How Much Blood Is Collected from the Umbilical Cord?

Cord blood collection volume varies meaningfully from birth to birth, and the amount matters — both public and private banks use volume and cell count to decide whether a sample is bankable.

The typical range

A standard cord blood collection yields roughly 60 to 150 milliliters of blood, with an average around 80–110 mL. Public banks usually require a minimum total nucleated cell (TNC) count of around 9 × 10⁸ for the unit to be added to the registry, which generally corresponds to at least 75–80 mL of collected blood.

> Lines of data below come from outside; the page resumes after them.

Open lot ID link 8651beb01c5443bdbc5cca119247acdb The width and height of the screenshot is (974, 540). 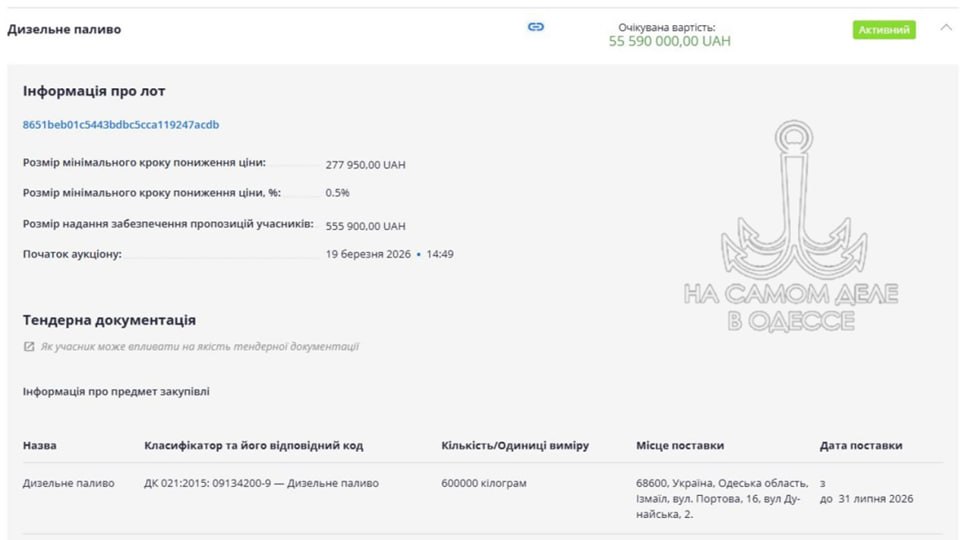pos(121,125)
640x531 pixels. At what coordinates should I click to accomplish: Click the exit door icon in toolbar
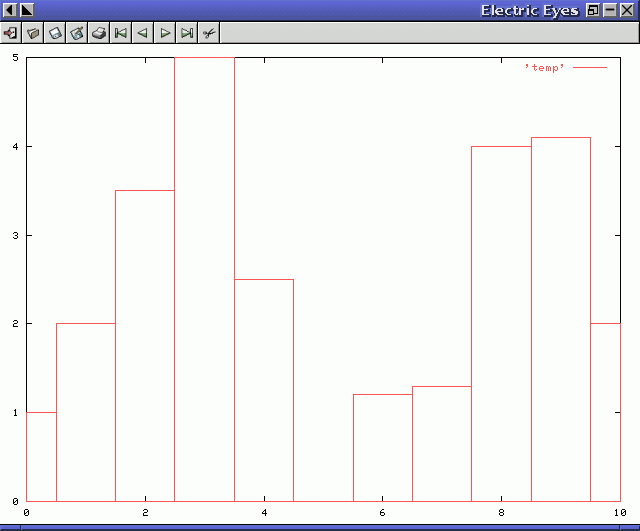pyautogui.click(x=11, y=33)

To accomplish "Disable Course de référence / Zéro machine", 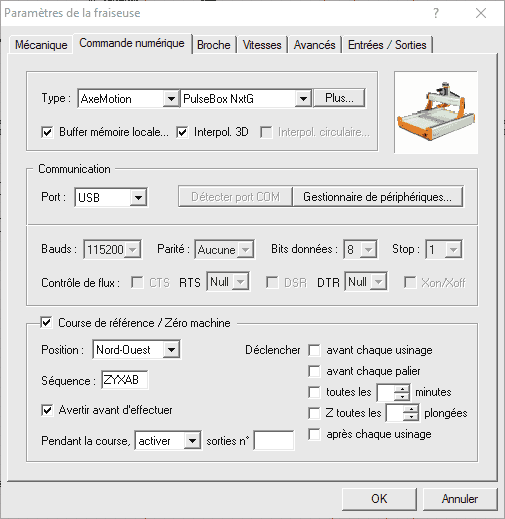I will [46, 323].
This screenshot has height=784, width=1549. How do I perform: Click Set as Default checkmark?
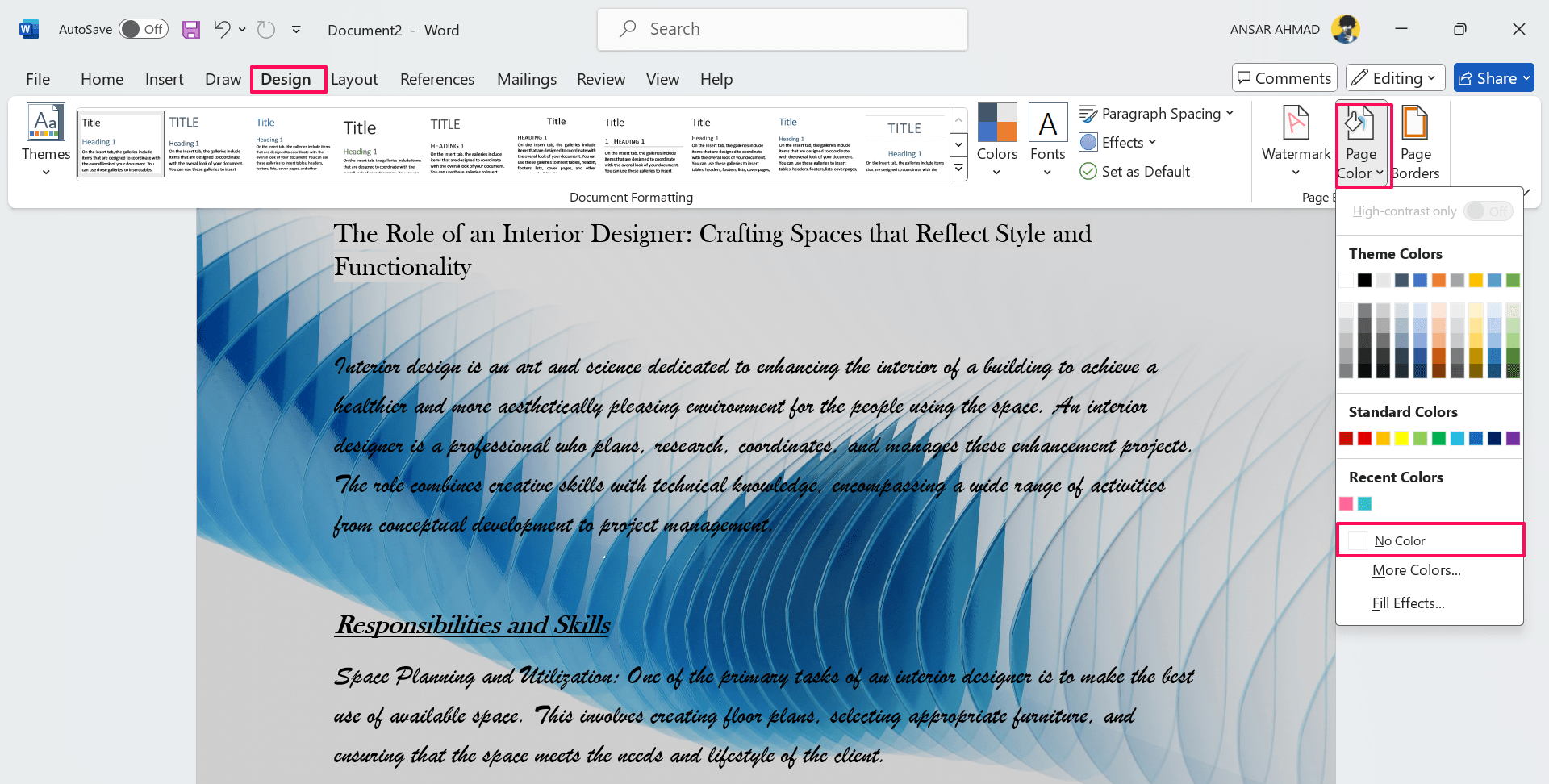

Private banks accept smaller volumes — they'll store the sample even if it falls below transplant-grade thresholds.

What changes the volume

  • Gestational age — full-term babies yield more than preterm
  • Birth weight — larger babies generally mean larger placentas and more blood
  • Delayed cord clamping — reduces collected volume by transferring blood to the baby
  • Mode of delivery — vaginal deliveries typically yield slightly more than C-sections
  • Timing of collection — quicker collection after clamping captures more
  • Whether the placenta is collected in utero or ex utero

What happens if the volume is low

Public banks discard or redirect low-volume units to research rather than the transplant registry. Private banks will still store low-volume samples but should be transparent that the unit may not be transplant-grade for an adult, who needs roughly 25 million nucleated cells per kilogram of body weight. Low-volume samples can still treat a child or be used in regenerative medicine research.

Frequently asked

Will my baby lose blood from cord blood collection?

No. Collection happens after the cord is clamped and cut, so the blood being collected is what remains in the umbilical cord and placenta — it's not coming from the baby.